Source extract:
§ §

Many of the technologies we rely on—wireless networks, radar, medical scanners and even smart microphones—must pick out faint signals that are hopelessly mixed together. Imagine trying to follow several conversations at once in a crowded café using only two ears. This paper presents a new way to "untangle" such overlapping signals when there are fewer sensors than sources, a notoriously hard setting. By sharpening how we look at signals in time and frequency, and by improving how computers group related data, the authors show they can separate mixtures more accurately and more reliably, even in noisy real-world conditions.

Figure 1
Figure 1.

Why Mixed Signals Are So Hard to Separate

In many systems, several independent signals travel through the same channel and are picked up by a small number of receivers. This situation, called underdetermined blind source separation, means there are more unknown signals than measurements. Classic methods for signal separation generally assume the opposite, so they break down here. A key modern trick is to exploit sparsity: in a suitable representation, each source is active only at a few moments or frequencies. If, at most instants, only one source dominates, the cloud of observed data naturally forms clusters whose directions encode how each source mixed into the receivers. Accurately finding these clusters, however, depends on having a representation in which the energy of each source is sharply concentrated rather than smeared out.

Sharpening the Picture of a Signal

To uncover sparsity, engineers often transform signals into a time–frequency picture that shows which tones are present at which instants. The simple short-time Fourier transform does this by sliding a window along time and taking many small spectra, but it blurs energy and cannot simultaneously give sharp timing and precise pitch. More advanced variants such as synchrosqueezing and synchroextracting try to pull spread-out energy toward the ridge that follows a signal’s instantaneous frequency. These methods improve focus, but they remain vulnerable to noise: when random disturbances are compressed along the same ridges as the signal, the result can be a bright but fuzzy band that hides fine structure.

§ §

Source information:
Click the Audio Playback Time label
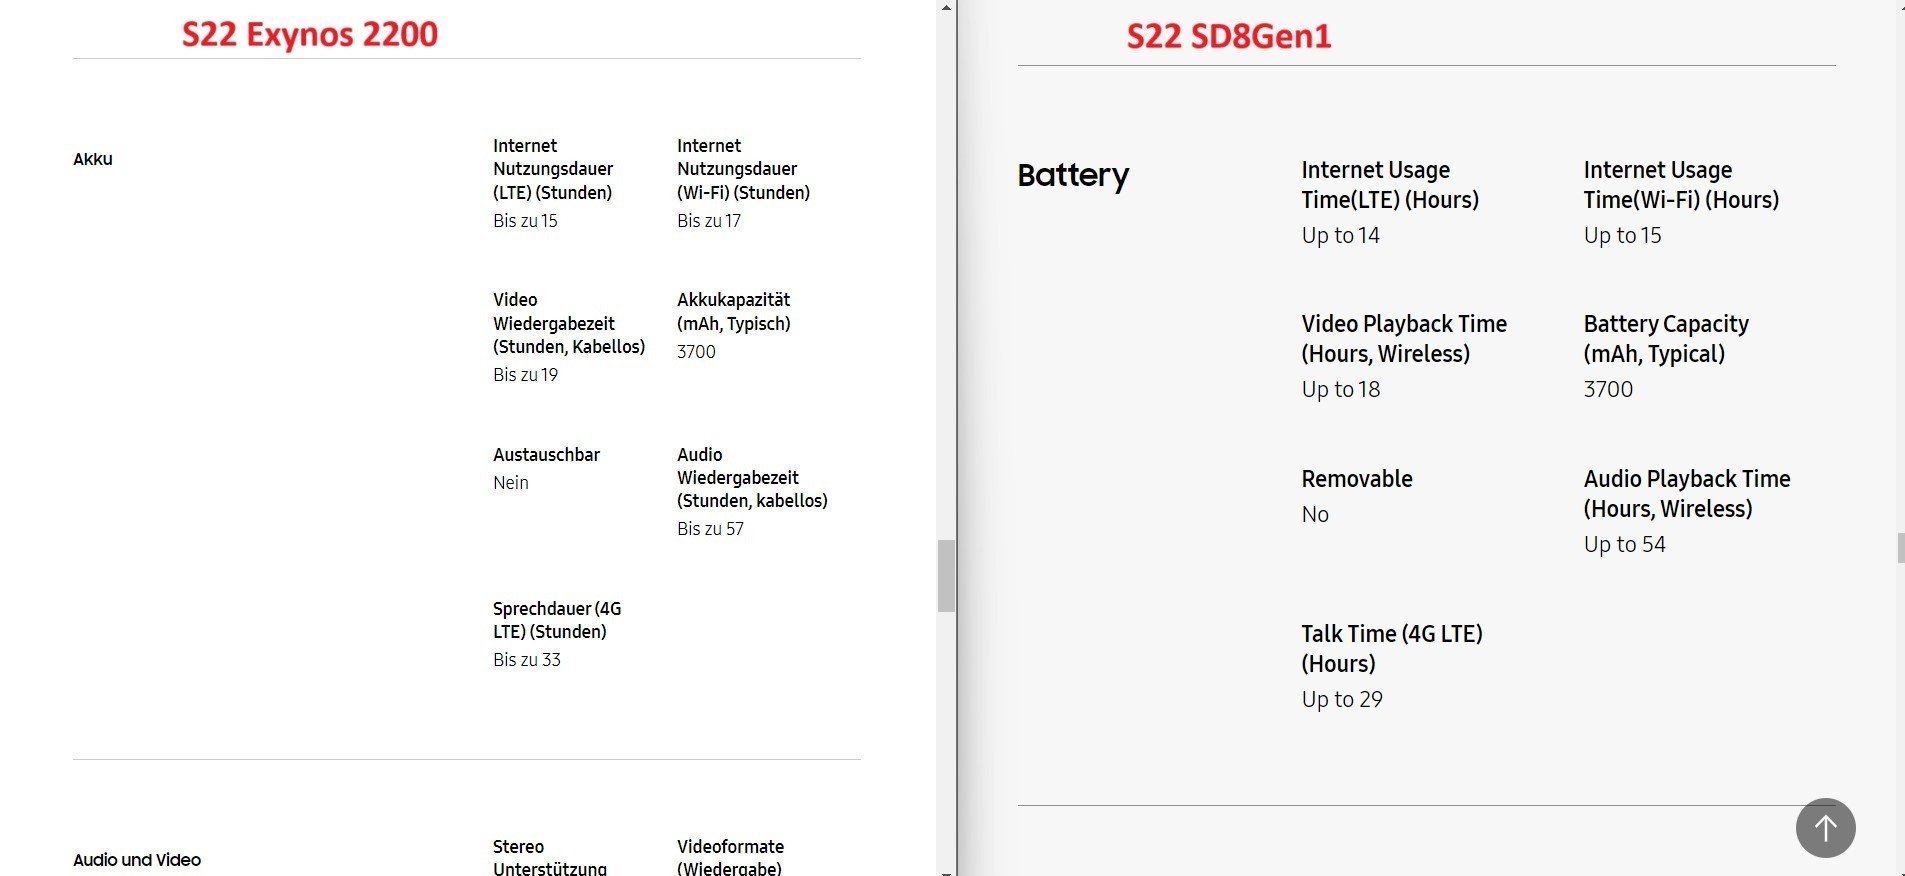 1686,494
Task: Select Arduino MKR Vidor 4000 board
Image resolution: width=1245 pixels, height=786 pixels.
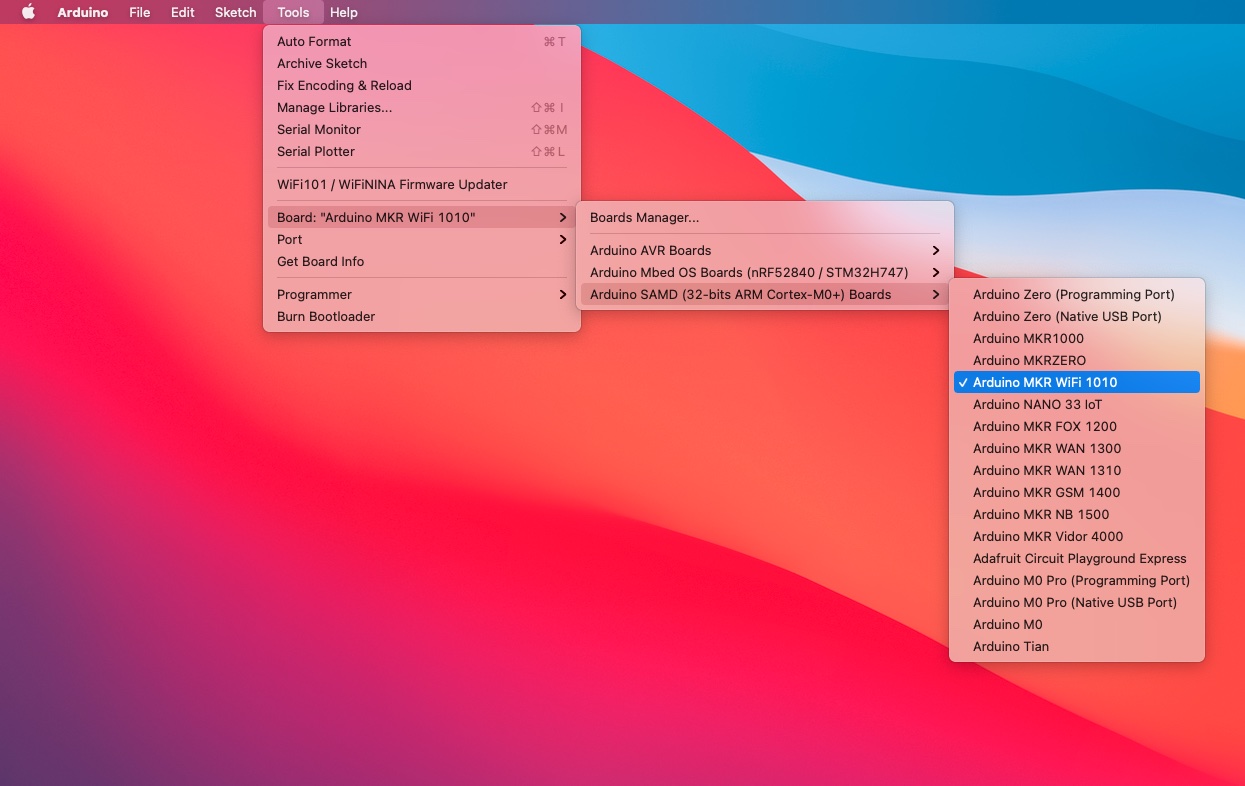Action: [x=1048, y=536]
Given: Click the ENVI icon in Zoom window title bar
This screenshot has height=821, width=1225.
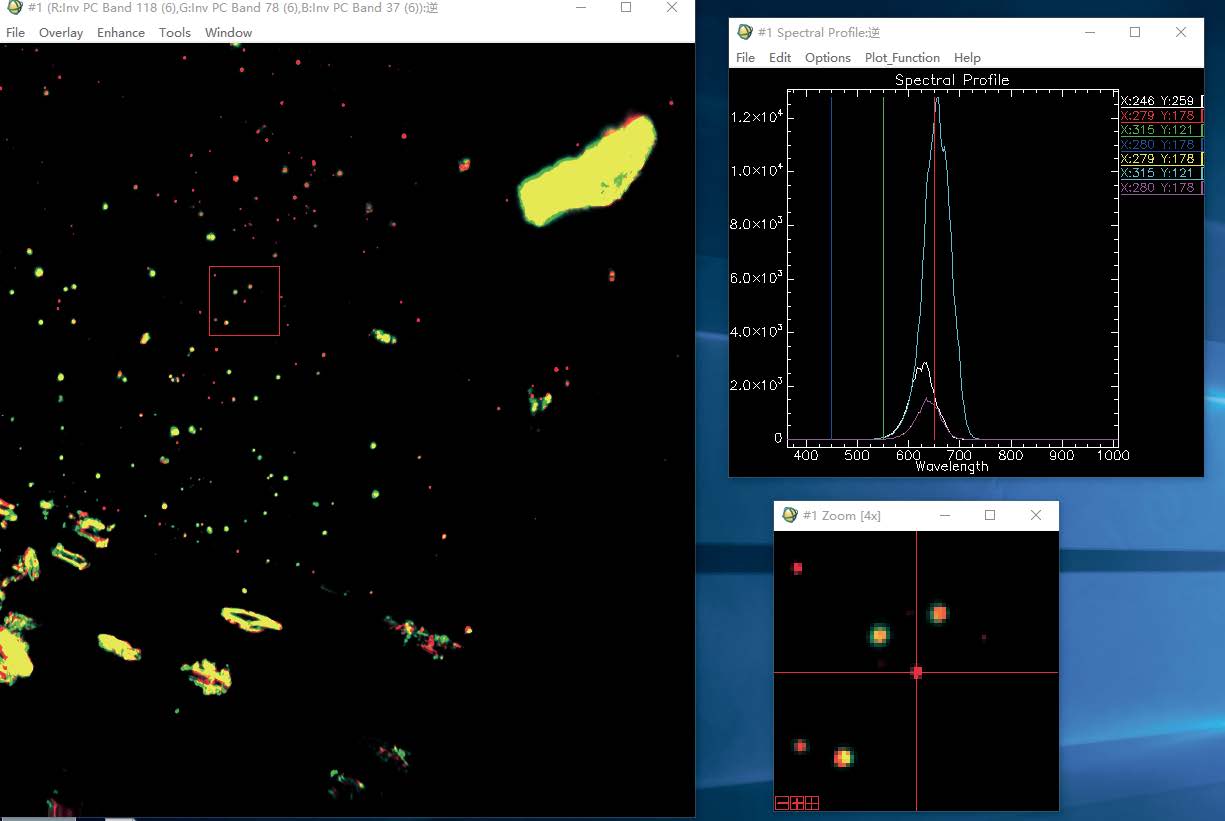Looking at the screenshot, I should pyautogui.click(x=790, y=515).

§ §

Activity list:
- 1) Decide whether each statement below agrees with the passage on separating mixed signals, answering yes or no and quoting the words of the passage that settle it.
(a) Classic signal-separation methods generally assume there are more measurements than unknown signals.
(b) The short-time Fourier transform can give sharp timing and precise pitch at the same time.
(c) When one source dominates at most instants, the observed data forms clusters whose directions reflect how each source mixed into the receivers.
- 2) Extend the passage on separating mixed signals, starting right after its final sentence, which ends "can be a bright but fuzzy band that hides fine structure."

Results by task:
- 1)
(a) Yes: "This situation, called underdetermined blind source separation, means there are more unknown signals than measurements. Classic methods for signal separation generally assume the opposite, so they break down here."
(b) No: "it blurs energy and cannot simultaneously give sharp timing and precise pitch."
(c) Yes: "If, at most instants, only one source dominates, the cloud of observed data naturally forms clusters whose directions encode how each source mixed into the receivers."

- 2)
Finding Local Peaks to Boost Sparsity

Building on these ideas, the authors introduce the Local Maximum Synchroextracting Transform, or LMSET. Instead of pushing all nearby energy toward a frequency ridge, LMSET scans the time–frequency plane and, for each instant, locks onto local peaks along the frequency axis. Only coefficients around these local maxima are kept and reassigned, while the rest are suppressed. This simple change yields a representation where the energy of each component signal is concentrated into thin, clean curves with far fewer stray points. Through simulations with multi-component test signals, LMSET produces the lowest Rényi entropy, a standard measure of concentration, outperforming the conventional and state-of-the-art methods over a wide range of noise levels. Put plainly, LMSET produces a clearer picture of where each signal lives in time and frequency.

Smarter Grouping to Learn the Hidden Mixing

A sharper picture is only half the battle; the next step is to cluster the resulting points to estimate the unknown mixing matrix that describes how each source contributes to each receiver. Many approaches rely on fuzzy C-means, a popular clustering method that often gets stuck in poor solutions because it is very sensitive to its starting guess and to outlier data points. To overcome these weaknesses, the authors couple LMSET with a new, more robust clustering scheme. They first use a PID-based search algorithm, inspired by control theory, to explore the full space of possible cluster centers and avoid bad starting positions. They then introduce a Boolean weight mechanism to downplay outliers and employ an information-entropy strategy that reduces sensitivity to initial conditions. Together, these steps allow the clustering to lock onto the true directions of the hidden sources more consistently.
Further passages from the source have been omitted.